En juillet 2010, la note COFACE, mesurant le risque d’impayé à court terme, était de 2/10 pour la société GC Investissement, ce qui est un risque élevé, de sorte que Mme Y savait que la situation de cette entreprise n’était pas bonne.
Or, elle est intervenue à plusieurs reprises entre juillet et septembre 2010 pour tenter d’obtenir l’autorisation d’une nouvelle commande, en insistant sur divers éléments en faveur du client et en joignant un mail de l’expert comptable ; mais elle s’est heurtée à un refus catégorique de Mme B du service acceptation/risques « tant que la note COFACE n’est pas augmentée», avec ce commentaire « Pour rappel, nous n’avons pas à contacter les cabinets comptables des clients et le capital d’ 1M€ ne fait pas tout. »
En décembre 2010, pendant une absence de Mme B, Mme Y a demandé à sa remplaçante un encours maximum pour l’année à venir, avec ce commentaire : « client solide, fiable, en développement continu », mais le comité d’acceptation a répondu négativement aux motifs : « holding sous procédure, pas de visibilité, note COFACE toujours suspendue, chiffre d’affaires fortement en baisse… »
Ainsi, alors que Mme Y avait reçu une formation en analyse financière, qu’elle savait que la note COFACE n’avait pas été modifiée, que des éléments négatifs sur la situation de la société GC Investissement étaient connus, elle a formulé une demande pour son client auprès d’une autre personne que Mme B dont elle savait qu’elle ne donnerait pas son accord.
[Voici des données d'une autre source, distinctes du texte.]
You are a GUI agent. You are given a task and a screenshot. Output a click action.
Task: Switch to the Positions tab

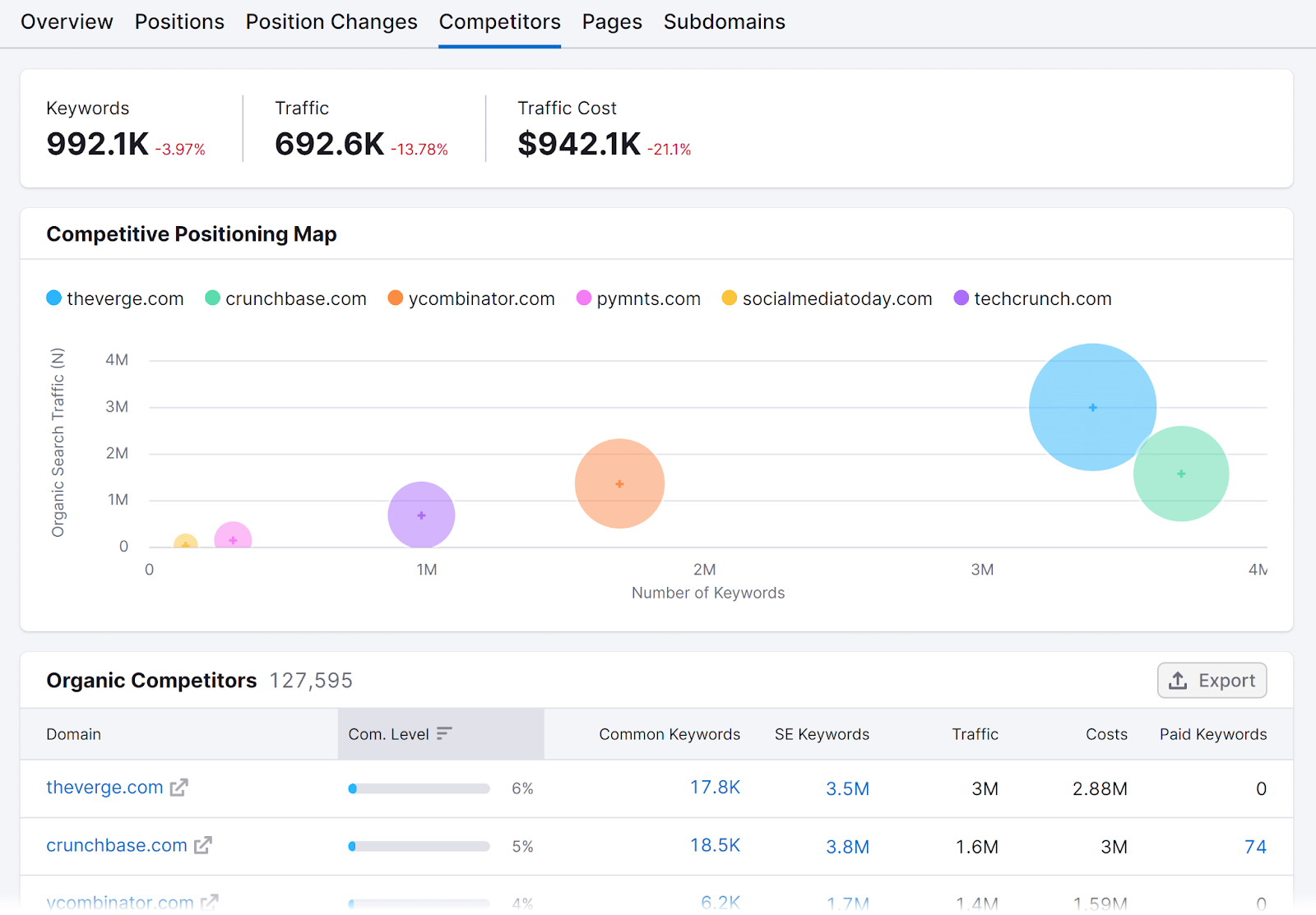point(179,22)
Or, dès le mois suivant, la société GC Investissement cessait de payer les loyers des véhicules loués.
En présentant à plusieurs reprises de manière particulièrement favorable la situation de la société GC Investissement, sans jamais alerter son employeur sur des aspects négatifs, sur des risques par rapport aux demandes formulées, alors qu’elle connaissait la note COFACE de cette entreprise et la fragilité de sa situation, Mme Y a privilégié ce client, qui était un de ses amis ainsi qu’elle l’a elle même écrit, sans faire en sorte de protéger les intérêts de son employeur a manqué d’objectivité. De plus, le 14 juin 2011, alors que la situation de la société GC Investissement s’était aggravée, elle a à nouveau sollicité un avantage pour cette dernière, au détriment de son employeur.
Ce dernier était donc bien fondé à considérer que cette salariée avait manqué à son obligation de loyauté.
Par ailleurs, il y a lieu de constater que, contrairement à ce que soutient Mme Y, son licenciement n’était pas motivé par la suppression de son poste suite à une réorganisation de l’entreprise après l’ achat de la société GCE Car Lease par la société Natixis LLD.
En effet, il ressort des divers organigrammes de l’entreprise que, même s’il y a eu une modification des secteurs géographiques, le nombre de chargés d’affaires, qui était de quatre avec Mme Y, est revenu à l’identique après une période de vacance, de sorte que le poste n’a pas été supprimé.
Au demeurant, il résulte de l’ensemble des éléments exposés que le comportement de Mme Y justifiait son licenciement pour cause réelle et sérieuse.
Le jugement déféré sera en conséquence infirmé et la salariée sera déboutée de l’ensemble de ses demandes.
Mme Y devra supporter les entiers dépens.
Les considérations d’équité justifient de ne pas faire application de l’article 700 du code de procédure civile.
PAR CES MOTIFS,
LA COUR
Infirme le jugement déféré en toutes ses dispositions,
Dit que le licenciement de Mme Y repose sur une cause réelle et sérieuse,
Déboute Mme Y de toutes ses demandes,
La condamne aux entiers dépens,
Dit n’y avoir lieu à faire application de l’article 700 du code de procédure civile.
Le présent arrêt à été signé par F. GRUAS, président et par H. ANDUZE-ACHER, greffier.